BEGIN Recorded information

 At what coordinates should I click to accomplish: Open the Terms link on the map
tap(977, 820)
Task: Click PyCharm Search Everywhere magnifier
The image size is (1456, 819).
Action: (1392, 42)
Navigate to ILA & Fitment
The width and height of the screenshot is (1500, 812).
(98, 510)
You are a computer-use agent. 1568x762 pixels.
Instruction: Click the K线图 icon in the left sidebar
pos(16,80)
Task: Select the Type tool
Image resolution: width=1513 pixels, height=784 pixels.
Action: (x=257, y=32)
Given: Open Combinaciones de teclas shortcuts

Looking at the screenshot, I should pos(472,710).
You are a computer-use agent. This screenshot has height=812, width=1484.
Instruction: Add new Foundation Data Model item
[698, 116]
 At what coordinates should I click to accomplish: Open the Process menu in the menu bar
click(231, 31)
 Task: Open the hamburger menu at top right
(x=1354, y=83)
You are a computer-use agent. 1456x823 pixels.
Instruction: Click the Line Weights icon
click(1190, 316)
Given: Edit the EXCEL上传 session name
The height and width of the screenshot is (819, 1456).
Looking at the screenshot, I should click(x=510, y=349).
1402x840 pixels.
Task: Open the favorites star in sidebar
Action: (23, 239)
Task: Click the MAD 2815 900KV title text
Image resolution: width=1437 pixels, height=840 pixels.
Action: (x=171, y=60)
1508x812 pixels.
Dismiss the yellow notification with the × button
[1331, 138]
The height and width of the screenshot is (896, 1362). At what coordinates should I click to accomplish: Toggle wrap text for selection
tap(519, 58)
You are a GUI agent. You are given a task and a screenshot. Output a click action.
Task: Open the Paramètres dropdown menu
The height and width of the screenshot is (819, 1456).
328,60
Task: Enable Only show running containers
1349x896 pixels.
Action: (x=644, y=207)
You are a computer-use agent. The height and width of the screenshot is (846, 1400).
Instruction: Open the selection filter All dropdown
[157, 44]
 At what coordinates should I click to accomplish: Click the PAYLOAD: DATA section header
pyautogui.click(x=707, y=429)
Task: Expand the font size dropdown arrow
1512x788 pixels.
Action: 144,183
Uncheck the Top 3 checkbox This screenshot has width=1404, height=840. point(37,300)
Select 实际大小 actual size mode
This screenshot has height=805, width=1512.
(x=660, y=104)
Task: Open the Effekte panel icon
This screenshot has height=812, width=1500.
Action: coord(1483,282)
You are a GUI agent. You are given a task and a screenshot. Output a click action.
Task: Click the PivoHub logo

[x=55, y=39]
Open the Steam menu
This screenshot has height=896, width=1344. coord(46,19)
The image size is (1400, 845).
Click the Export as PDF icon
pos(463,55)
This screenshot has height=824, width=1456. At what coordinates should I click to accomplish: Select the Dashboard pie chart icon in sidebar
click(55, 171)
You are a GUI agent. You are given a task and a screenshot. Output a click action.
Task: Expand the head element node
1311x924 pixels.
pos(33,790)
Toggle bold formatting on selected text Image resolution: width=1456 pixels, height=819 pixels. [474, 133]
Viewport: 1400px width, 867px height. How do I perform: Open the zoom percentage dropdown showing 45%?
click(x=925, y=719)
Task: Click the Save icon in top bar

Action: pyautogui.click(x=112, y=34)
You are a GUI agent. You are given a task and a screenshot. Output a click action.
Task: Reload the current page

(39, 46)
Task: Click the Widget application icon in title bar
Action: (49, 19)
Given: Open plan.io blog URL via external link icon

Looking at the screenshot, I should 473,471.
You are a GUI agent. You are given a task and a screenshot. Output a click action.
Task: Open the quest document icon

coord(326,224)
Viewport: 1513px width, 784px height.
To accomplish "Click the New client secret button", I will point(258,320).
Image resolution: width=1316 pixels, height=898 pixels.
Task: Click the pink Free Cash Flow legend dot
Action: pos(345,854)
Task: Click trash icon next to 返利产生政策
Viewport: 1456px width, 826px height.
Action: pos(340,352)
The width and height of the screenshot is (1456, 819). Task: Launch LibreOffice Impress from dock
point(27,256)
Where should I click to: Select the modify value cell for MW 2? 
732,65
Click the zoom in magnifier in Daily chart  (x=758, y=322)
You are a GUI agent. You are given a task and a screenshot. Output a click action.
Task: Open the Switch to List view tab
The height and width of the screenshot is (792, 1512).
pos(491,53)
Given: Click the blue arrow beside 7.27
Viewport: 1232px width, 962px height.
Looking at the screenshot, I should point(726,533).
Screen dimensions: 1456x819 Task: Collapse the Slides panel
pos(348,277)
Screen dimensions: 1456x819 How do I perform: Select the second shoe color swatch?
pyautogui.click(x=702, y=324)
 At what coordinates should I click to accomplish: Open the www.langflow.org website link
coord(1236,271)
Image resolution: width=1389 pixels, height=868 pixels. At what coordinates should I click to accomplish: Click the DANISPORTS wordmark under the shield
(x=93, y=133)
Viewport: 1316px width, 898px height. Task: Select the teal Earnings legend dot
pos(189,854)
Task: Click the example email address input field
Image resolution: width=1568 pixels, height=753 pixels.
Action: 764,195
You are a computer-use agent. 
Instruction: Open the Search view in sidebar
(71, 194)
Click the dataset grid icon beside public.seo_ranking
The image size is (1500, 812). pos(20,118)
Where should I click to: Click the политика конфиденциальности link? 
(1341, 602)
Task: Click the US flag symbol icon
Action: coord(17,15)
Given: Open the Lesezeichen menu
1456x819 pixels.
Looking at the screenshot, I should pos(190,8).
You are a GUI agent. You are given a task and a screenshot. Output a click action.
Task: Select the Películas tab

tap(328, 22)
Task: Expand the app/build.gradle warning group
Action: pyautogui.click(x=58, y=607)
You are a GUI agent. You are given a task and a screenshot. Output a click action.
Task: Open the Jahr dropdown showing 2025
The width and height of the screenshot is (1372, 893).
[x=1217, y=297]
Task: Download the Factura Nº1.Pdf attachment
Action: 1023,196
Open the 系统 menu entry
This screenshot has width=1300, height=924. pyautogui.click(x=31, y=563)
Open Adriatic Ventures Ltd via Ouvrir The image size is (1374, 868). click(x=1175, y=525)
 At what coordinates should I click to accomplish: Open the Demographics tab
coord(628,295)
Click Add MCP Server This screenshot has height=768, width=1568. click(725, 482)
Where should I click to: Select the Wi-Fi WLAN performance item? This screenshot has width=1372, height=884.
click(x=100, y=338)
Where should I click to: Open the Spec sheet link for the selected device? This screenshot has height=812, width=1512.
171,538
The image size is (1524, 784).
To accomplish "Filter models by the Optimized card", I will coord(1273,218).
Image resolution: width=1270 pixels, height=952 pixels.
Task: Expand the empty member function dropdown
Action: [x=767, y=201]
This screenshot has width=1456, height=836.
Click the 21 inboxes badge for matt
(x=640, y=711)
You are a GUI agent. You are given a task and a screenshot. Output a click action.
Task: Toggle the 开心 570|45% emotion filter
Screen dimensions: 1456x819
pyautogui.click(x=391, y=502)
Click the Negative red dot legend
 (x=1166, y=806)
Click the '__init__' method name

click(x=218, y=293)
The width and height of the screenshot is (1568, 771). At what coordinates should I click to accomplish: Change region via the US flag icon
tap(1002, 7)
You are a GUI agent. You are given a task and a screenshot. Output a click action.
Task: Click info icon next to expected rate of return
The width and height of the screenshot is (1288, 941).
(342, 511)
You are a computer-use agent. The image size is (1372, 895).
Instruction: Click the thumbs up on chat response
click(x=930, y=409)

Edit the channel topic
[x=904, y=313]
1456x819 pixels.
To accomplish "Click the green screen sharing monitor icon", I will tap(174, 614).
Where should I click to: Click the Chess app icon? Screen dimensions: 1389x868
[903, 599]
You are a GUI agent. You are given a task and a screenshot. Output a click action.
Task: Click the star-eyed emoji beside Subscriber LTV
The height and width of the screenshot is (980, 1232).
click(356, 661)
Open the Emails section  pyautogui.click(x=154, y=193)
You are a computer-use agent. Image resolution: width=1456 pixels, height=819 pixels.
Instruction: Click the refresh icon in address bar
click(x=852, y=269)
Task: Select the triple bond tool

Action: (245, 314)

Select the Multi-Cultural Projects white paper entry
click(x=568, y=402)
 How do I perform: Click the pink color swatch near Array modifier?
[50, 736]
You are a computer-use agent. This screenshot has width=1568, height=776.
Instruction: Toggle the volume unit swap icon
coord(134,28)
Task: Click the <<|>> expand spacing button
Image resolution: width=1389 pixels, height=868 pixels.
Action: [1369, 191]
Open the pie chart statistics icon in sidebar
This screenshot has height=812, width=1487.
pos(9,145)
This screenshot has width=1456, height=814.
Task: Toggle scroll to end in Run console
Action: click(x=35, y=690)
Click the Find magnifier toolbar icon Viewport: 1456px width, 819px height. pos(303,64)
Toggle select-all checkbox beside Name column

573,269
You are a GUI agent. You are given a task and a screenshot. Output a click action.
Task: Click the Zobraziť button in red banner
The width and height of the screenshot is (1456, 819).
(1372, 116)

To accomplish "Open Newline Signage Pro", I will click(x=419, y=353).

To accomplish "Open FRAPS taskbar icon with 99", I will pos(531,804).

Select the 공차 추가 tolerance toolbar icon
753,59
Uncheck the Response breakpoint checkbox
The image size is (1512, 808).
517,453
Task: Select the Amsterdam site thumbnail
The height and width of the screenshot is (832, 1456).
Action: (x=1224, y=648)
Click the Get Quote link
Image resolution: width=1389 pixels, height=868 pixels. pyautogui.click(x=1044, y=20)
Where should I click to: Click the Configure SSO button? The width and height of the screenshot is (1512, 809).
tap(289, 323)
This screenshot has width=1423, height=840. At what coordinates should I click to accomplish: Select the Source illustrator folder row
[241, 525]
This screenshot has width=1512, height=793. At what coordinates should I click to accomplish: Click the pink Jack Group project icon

END Recorded information

What the task requires
Note every line above where the string "arrow" shows up, and copy those lines.

Answer box
Task: Expand the font size dropdown arrow
Given: Click the blue arrow beside 7.27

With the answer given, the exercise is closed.